### What the exercise asks
Since pictures are not part of the copy, please output only the lines from the one with "At what coordinates should I click to accomplish: Open" through the end of the data below, exactly as written.

### Dataset entries
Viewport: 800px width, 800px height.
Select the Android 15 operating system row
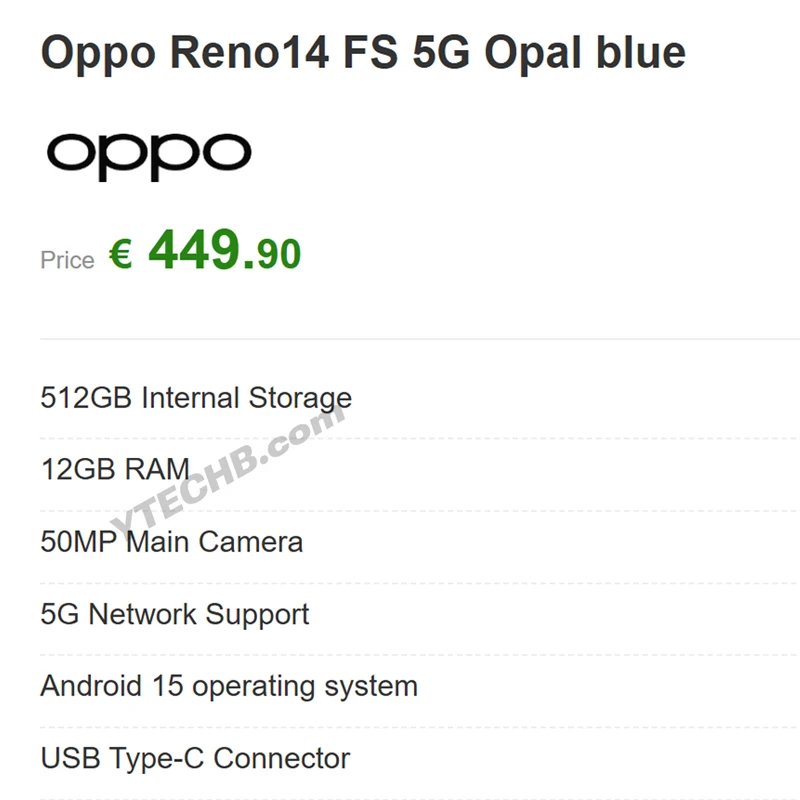(x=229, y=687)
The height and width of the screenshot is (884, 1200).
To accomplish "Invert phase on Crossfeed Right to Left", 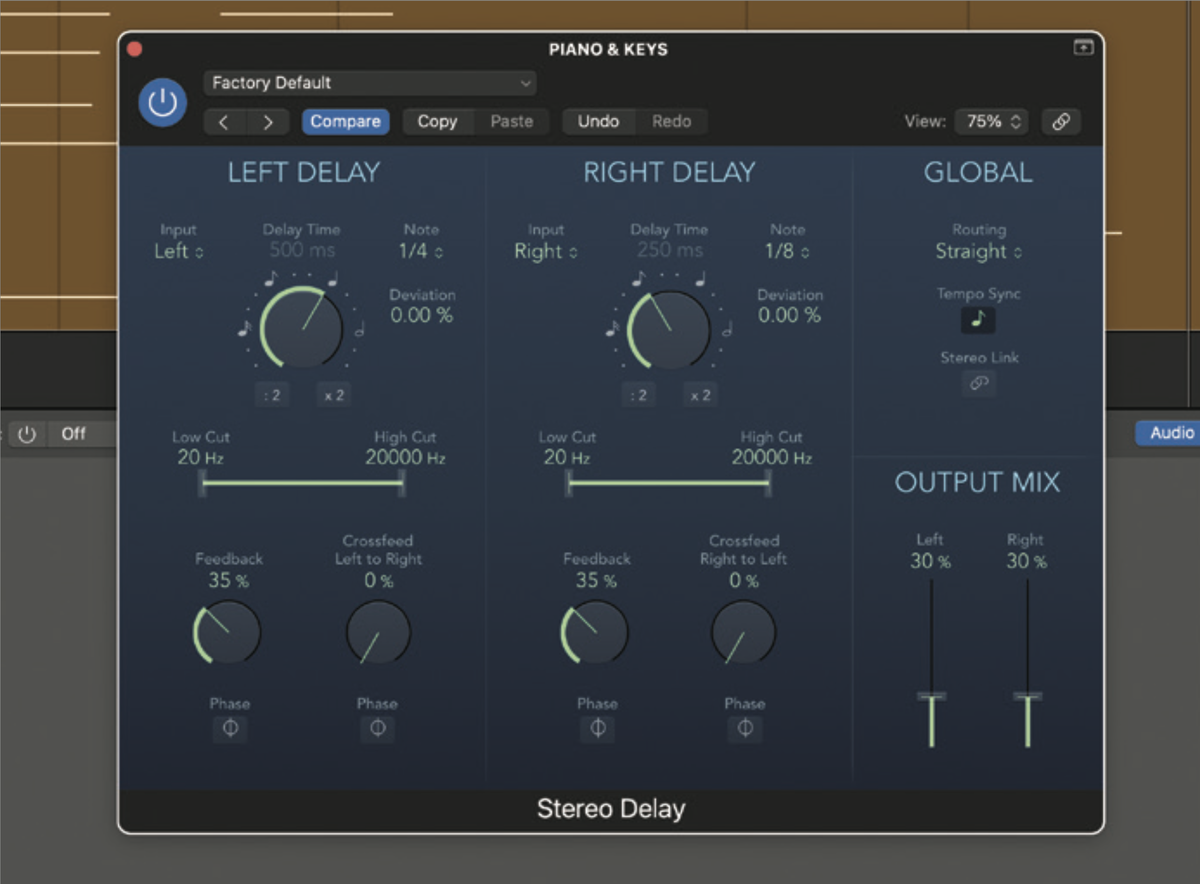I will coord(744,729).
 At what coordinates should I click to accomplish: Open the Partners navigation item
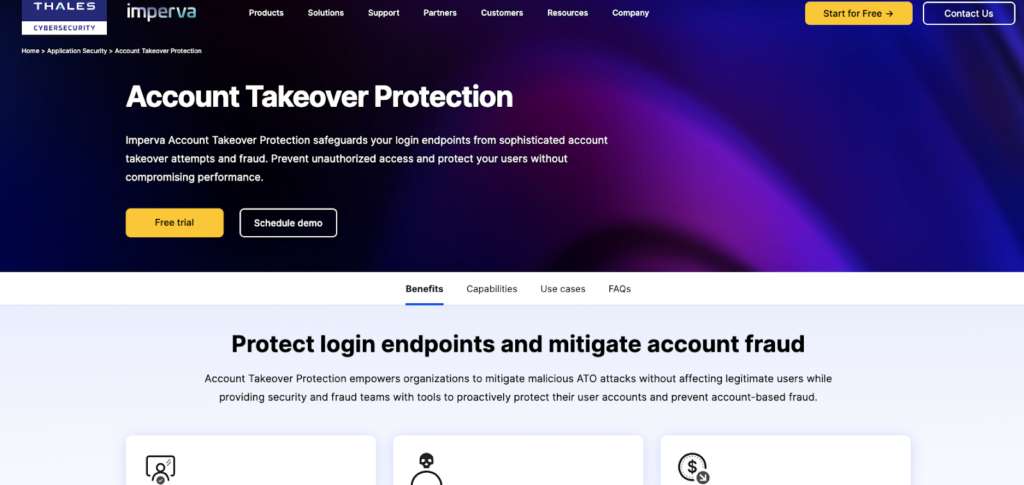click(x=440, y=13)
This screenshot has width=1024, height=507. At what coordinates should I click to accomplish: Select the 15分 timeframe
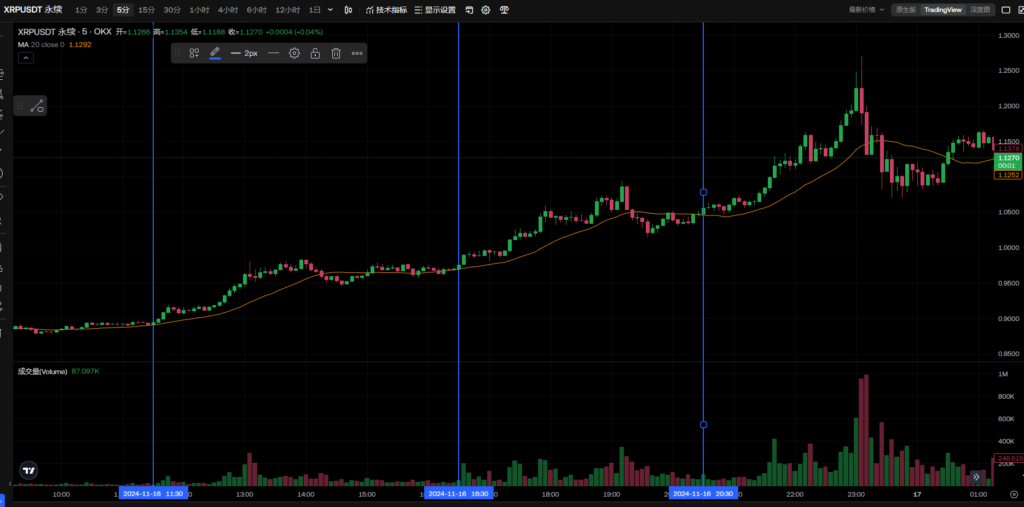pyautogui.click(x=146, y=9)
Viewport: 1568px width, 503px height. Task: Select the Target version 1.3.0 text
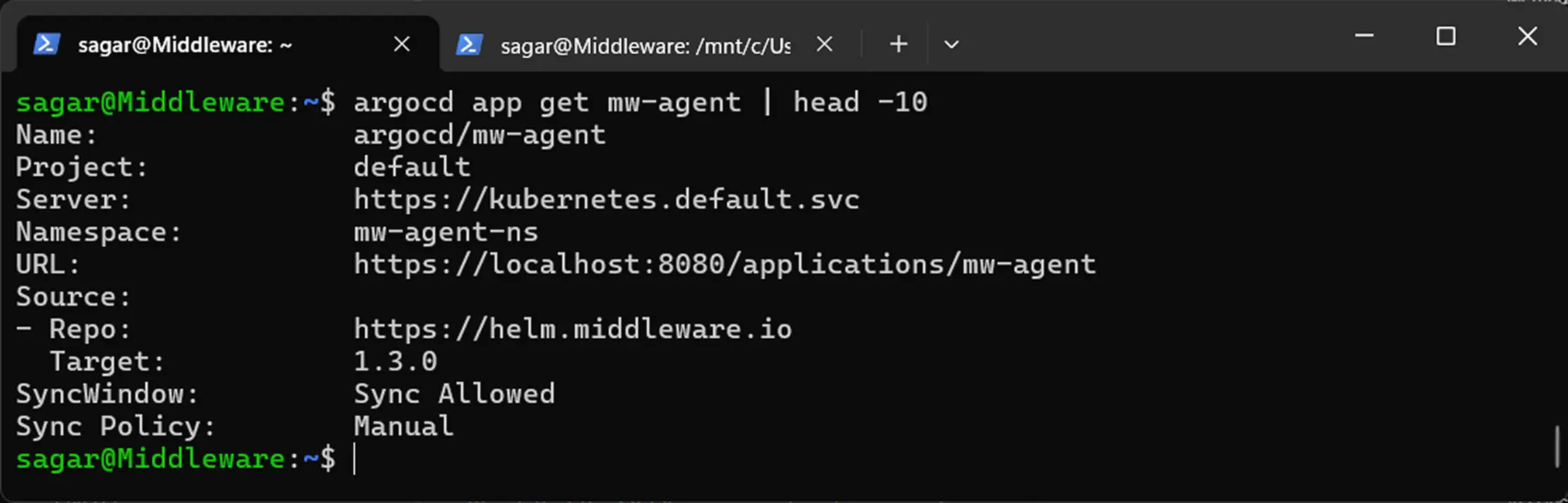point(396,361)
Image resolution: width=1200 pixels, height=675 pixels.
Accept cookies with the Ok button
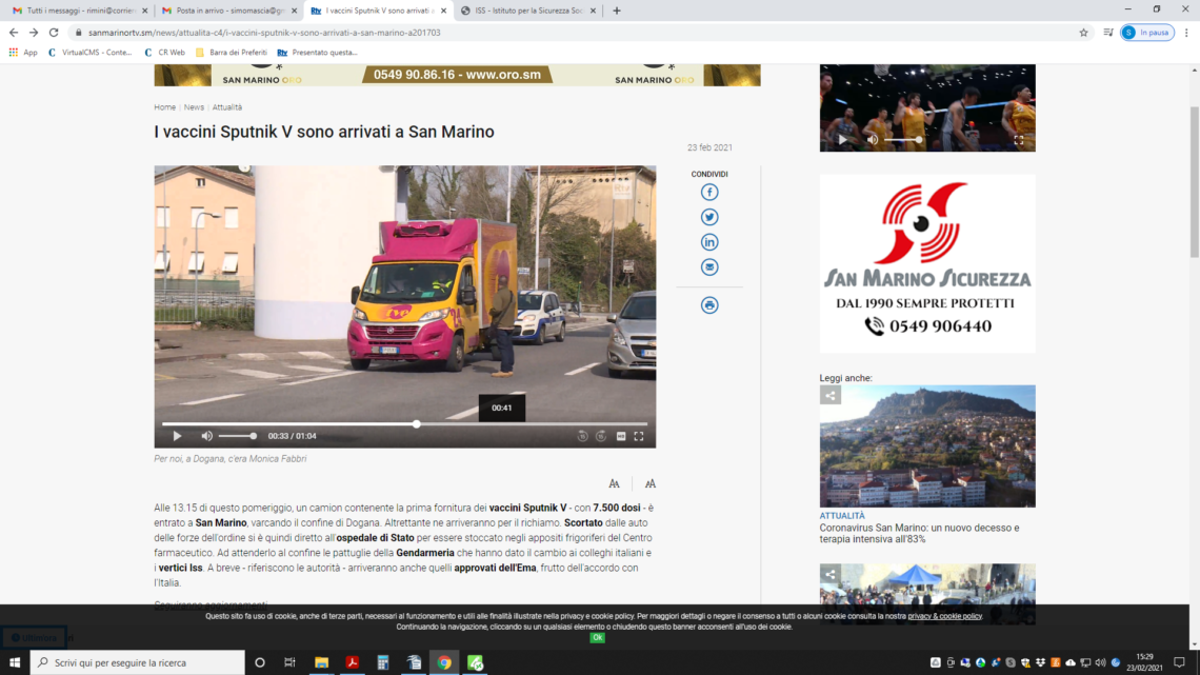pos(597,638)
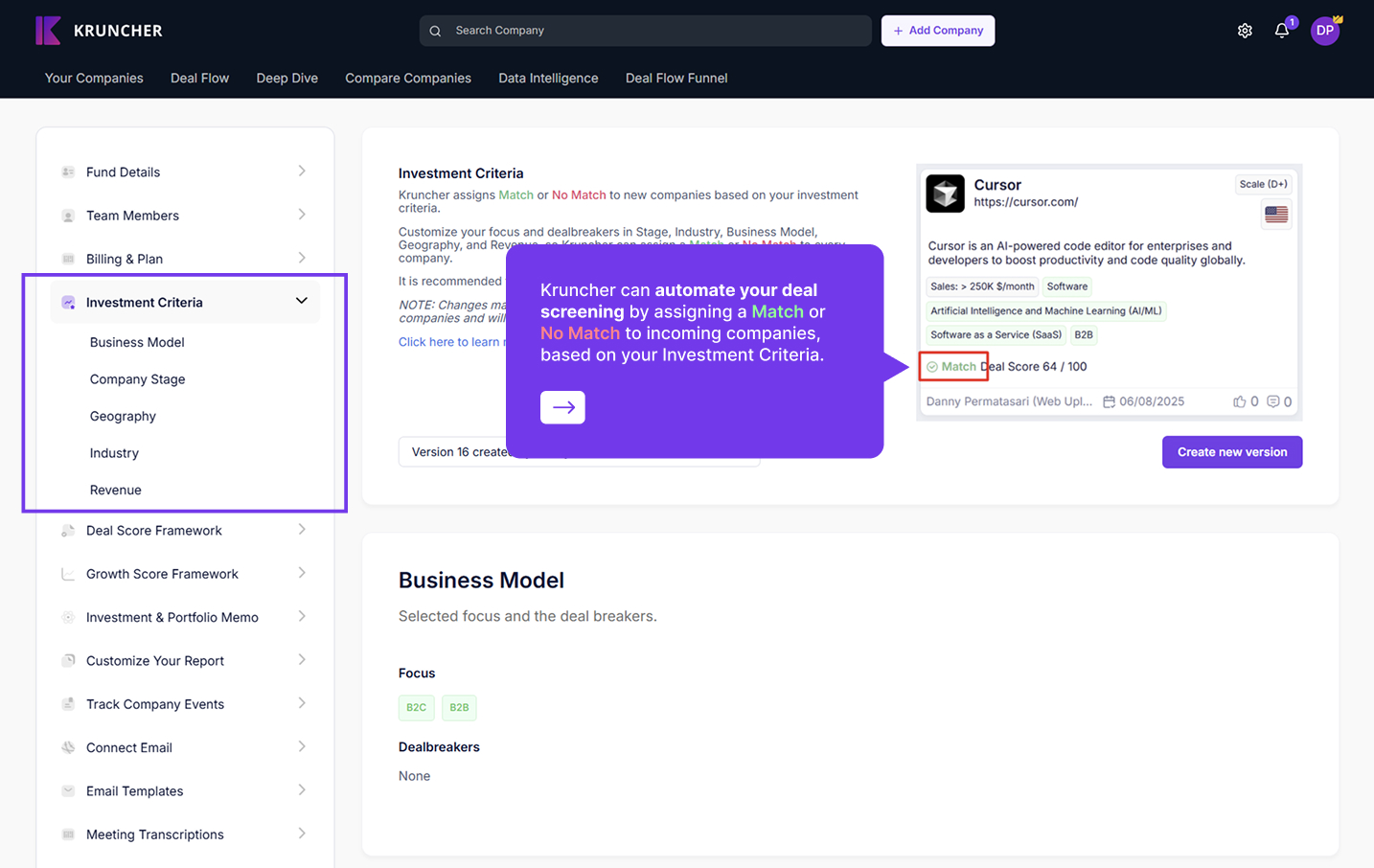Viewport: 1374px width, 868px height.
Task: Select Geography under Investment Criteria
Action: click(123, 416)
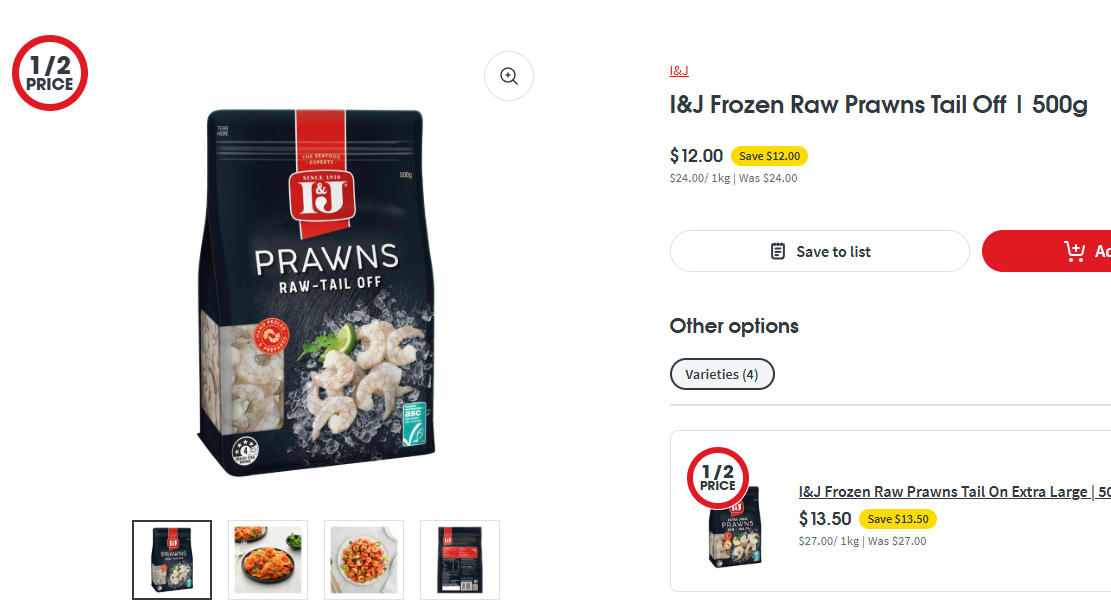This screenshot has width=1111, height=614.
Task: Open I&J Frozen Raw Prawns Tail On link
Action: 954,491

### Worked solution
 At what coordinates should I click to accomplish: Open the Partners navigation item
click(x=440, y=13)
This screenshot has width=1024, height=507. At what coordinates should I click to accomplish: Select the 15分 timeframe
pyautogui.click(x=146, y=9)
Viewport: 1568px width, 503px height. Task: Select the Target version 1.3.0 text
point(396,361)
Image resolution: width=1200 pixels, height=675 pixels.
Accept cookies with the Ok button
pos(597,638)
Viewport: 1374px width, 868px height.
Task: Select Geography under Investment Criteria
Action: click(123, 416)
This screenshot has width=1111, height=614.
Task: Open I&J Frozen Raw Prawns Tail On link
Action: 954,491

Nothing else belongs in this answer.